Update ribbon (small)

12:15 pm ET March 1, 2007 - In response to BetaNews' inquiry, European Commission Spokesman on Competition Jonathan Todd reassured us that the EC "is not challenging the validity of the patents" (emphasis his).

Todd cited a paragraph in this morning's EC press release which acknowledges Microsoft's existing patents. With regard to the royalty licensing tier Microsoft proposes called "All IP Agreement," which bundles technologies Microsoft claims are either patented or otherwise confidential, the press statement reads:

"The Commission has assumed that the existence of patents indicates some associated innovation, although third parties remain free to challenge Microsoft's patent claims before an appropriate court or to implement software that, in their view, does not infringe the patented technology. In any event, the Trustee's analysis is that most of the information relates only to solving problems specific to Windows, and will not improve the functionalities of the licensee's own operating systems. The Trustee has also provided evidence to the Commission that comparable technologies to these were provided royalty-free."
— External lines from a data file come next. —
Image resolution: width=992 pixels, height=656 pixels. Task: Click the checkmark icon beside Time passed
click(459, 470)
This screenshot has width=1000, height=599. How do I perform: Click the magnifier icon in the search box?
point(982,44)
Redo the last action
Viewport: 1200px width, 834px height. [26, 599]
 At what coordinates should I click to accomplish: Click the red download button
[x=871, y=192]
The reference to "the information" in the above paragraph appears to relate to information that monitoring trustee Dr. Neil Barrett has ascertained in his analysis of whether anyone could effectively argue the innovativeness or originality of Microsoft's protocols. "It is on this basis that the Commission considers that the current royalty rates are unreasonable," Todd told BetaNews.
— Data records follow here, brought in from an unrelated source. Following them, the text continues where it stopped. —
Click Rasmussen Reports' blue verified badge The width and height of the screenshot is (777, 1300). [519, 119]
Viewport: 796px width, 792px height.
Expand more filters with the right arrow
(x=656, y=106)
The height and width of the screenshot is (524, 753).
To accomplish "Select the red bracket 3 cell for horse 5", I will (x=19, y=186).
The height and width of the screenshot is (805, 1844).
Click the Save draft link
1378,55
However, a paragraph preceding the one Todd cites quotes Dr. Barrett specifically as having concluded "the information" indicates little or no innovation on Microsoft's part. "All of the described features [in Microsoft's 160 patent claims] were considered either to have been Microsoft implementations of prior developments by others, or to have been anticipated by prior developments and to be immediately obvious minor extensions to that prior work," Dr. Barrett stated.

That particular conclusion appears to be an open dispute of Microsoft's claims of originality. So if the EC doesn't plan to directly challenge Microsoft's patents, it appears willing nonetheless to support the efforts of others who may make that challenge privately.